Cómo extraño esas épocas en las que lograba dormir toda la noche, inclusive estando a la expectativa de una noticia de semejantes proporciones. La insolencia de la juventud, la ignorancia ante la dimensión de los hechos y una fe en el destino que envidiaría cualquier predicador, esos fueron los susurros que me arrullaron.
La anestesia duró hasta el momento en el que el sobre llegó a mis manos. Estaba sentada en aquella cafetería en la Avenida La Playa, con mi primer y único novio al frente, que me miraba ansioso con ojos nobles.
Él tenía 21 años, trabajaba en una cadena de comidas rápidas y cargaba las consecuencias de tener un padre ausente. Yo estaba en el último año de colegio, todo me quedaba “chiquito”, era un tren al que nada iba a detener. Nos conocimos en un “parche” de metaleros en las Torres de Bomboná. Me habían gustado los mechones de su pelo negro crespo, como dice la canción de Alejandra Guzmán.

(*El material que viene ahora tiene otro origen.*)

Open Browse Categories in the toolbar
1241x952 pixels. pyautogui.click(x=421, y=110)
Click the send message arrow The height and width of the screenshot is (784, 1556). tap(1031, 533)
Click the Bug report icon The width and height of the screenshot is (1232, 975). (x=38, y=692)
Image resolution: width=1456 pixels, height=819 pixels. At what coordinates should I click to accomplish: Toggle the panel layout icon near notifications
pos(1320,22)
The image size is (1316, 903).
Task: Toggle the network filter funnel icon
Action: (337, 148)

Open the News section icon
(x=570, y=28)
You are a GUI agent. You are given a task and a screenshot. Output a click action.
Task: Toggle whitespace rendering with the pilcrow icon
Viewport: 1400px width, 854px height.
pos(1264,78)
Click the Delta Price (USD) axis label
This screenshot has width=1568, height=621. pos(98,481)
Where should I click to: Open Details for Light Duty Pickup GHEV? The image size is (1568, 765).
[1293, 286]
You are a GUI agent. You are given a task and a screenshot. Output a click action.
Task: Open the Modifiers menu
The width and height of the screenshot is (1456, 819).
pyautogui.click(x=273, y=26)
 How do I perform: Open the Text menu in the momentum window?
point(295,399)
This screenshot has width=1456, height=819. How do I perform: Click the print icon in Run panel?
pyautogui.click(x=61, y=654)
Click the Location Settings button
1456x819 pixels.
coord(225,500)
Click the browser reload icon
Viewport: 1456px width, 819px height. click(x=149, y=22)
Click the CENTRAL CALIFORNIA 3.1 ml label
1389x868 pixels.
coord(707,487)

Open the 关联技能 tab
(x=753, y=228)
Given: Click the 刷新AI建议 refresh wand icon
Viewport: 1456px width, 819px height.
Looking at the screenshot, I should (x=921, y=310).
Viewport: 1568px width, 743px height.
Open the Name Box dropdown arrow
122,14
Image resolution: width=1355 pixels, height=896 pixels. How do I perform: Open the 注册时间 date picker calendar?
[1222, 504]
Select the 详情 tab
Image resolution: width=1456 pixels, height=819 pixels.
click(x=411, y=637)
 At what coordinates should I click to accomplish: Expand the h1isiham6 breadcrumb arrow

Decidida como siempre, lo abrí sin demoras. Miraba por todos lados aquel papel y no encontraba información alguna sobre mi estado, necesitaba esa respuesta contundente… sí o no, el embarazo no se va con rodeos. La marca de aquella impresora de tinta era tenue, el documento estaba desordenado, o simplemente mi inconsciente no era tan determinado y tenía miedo de conocer el dictamen.
Estaba en todo el centro, en un cuadrito algo desteñido, Guillermo lo señaló para mí y decía: En suero: positivo.
Ese instante fue atemporal, todavía está ocurriendo y nunca parará. Ese momento guarda la conexión más fuerte que tengo con un ser humano. De ahí en adelante cada capítulo de mi historia ha sido “en suero: positivo”.